TEXTO PARA LEITURA
18/03/2013

Olhar para Brixton, Bronx e Baixada


A emenda e o soneto

por Paulo Ramos
Tem havido um debate suscitado pela revista Carta Capital a respeito do cenário de produção e criação artístico-cultural no Brasil. De um lado, temos os críticos do momento atual, dizendo que existe um “vazio” cultural e que as coisas vão de mal a pior. De outro, há os menos catastrofistas que dizem que existem tantas coisas boas que é impossível acompanhá-las, ou que as coisas boas podem ser vistas hoje como puderam ser vistas no passado; basta procurá-las.

Do lado dos que desprezam a atualidade, eu diria que vemos o namoro com os grandes cânones, o flerte com as linhas consagradas, o reconhecimento de uma alta cultura – que não necessariamente “de elite” – e necessidade de uma releitura clássica.

Já entre os meramente satisfeitos com o dia de hoje existem os que estão atentos aos movimentos ligados a uma certa cultura popular, às novidades de mercado ou a adesão à produção underground.

De minha parte, eu reconheço que há muita coisa hoje que pode dar aversão, desgosto ou desesperança no futuro – por exemplo, a canção Camaro Amarelo ser premiada como a melhor música do ano pela Rede Globo de Televisão.

Porém, maior estranheza me causa ler um discurso catastrófico como se nada que é produzido hoje em dia prestasse; como se nada do que está posto no rádio, na TV, nos jornais, na internet etc. carregasse uma nesga de fertilidade inteligente.

DADOS FORNECIDOS
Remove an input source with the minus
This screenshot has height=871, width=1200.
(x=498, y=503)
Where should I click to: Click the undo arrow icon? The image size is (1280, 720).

O PEDIDO
Pode reproduzir, sem alterar nenhuma palavra, o trecho do texto sobre o debate cultural no Brasil que vai de "Do lado dos" a "à produção underground."?

RESPOSTA COMPLETA
Do lado dos que desprezam a atualidade, eu diria que vemos o namoro com os grandes cânones, o flerte com as linhas consagradas, o reconhecimento de uma alta cultura – que não necessariamente “de elite” – e necessidade de uma releitura clássica.

Já entre os meramente satisfeitos com o dia de hoje existem os que estão atentos aos movimentos ligados a uma certa cultura popular, às novidades de mercado ou a adesão à produção underground.